Nova Lei de Licitação prever o substituto do fiscal de contrato.

A designação de um servidor para ser fiscal de contratos decorre da prerrogativa da administração pública de fiscalizar a execução contratual (art. 58, inciso III, da Lei Nacional n.º 8.666/1993). Logo, o dever de acompanhamento e fiscalização origina-se de expressa disposição legal e não pode ser suspenso ou interrompido por circunstâncias previsíveis e corriqueiras.


Deste modo, a fim de fiscalizar continuamente os contratos administrativos, é recomendável a designação de um substituto para acompanhar os contratos nos casos de ausência e afastamento do titular.


É comum os contratos administrativos possuírem prazo de vigência de um ano.
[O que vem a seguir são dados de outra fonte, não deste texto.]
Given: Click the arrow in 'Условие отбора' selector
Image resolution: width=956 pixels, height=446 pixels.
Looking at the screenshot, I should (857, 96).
Porém, é quase impossível que um servidor designado para acompanhar o contrato permaneça durante todo exercício fiscalizando o mesmo sem se ausentar, haja vista o surgimento de intercorrências (doenças, treinamentos, convocações judiciais, consultas médicas, etc) e a possibilidade do servidor usufruir seu direito de férias, licenças e outros afastamentos. Desta feita, em razão destes aspectos e da impossibilidade de interrupção da fiscalização contratual, é importante que a autoridade competente designe um substituto para fiscalização dos contratos.


Conforme orientação do Tribunal de Contas do Estado do Mato Grosso – TCE/MT, “considerando a necessidade da manutenção e continuidade dos serviços de acompanhamento e fiscalização dos contratos, sob pena de acarretar prejuízos à Administração e ao interesse público, é prudente que a portaria de designação do fiscal também designe outro servidor como seu eventual substituto”.


Corroborando esse mesmo entendimento, o Tribunal de Contas da União - TCU considerou que a administração pública deve designar um substituto do fiscal do contrato, que deve ser um servidor diferente do fiscal, tendo em vista que o titular poderá necessitar se ausentar da função.


A designação do substituto do fiscal de contratos passou a ser prevista de forma expressa na Nova Lei de Licitações e Contratos Administrativos (Lei Nacional n.º 14.133/2021), porquanto o novo marco regulatório estabeleceu que “a execução do contrato deverá ser acompanhada e fiscalizada por 01 (um) ou mais fiscais do contrato, representantes da Administração especialmente designados conforme requisitos estabelecidos no art. 7º desta Lei, ou pelos respectivos substitutos, permitida a contratação de terceiros para assisti-los e subsidiá-los com informações pertinentes a essa atribuição” (art. 117).


Portanto, seja em razão da jurisprudência dos Tribunais de Contas ou em virtude da previsão estabelecida na Lei Nacional n.º 14.133/2021, no mesmo ato de designação de um servidor para fiscalizar determinado contrato administrativo também deve ser nomeado um substituto do fiscal para suprir as ausências ou afastamentos do titular e preservar a continuidade da fiscalização.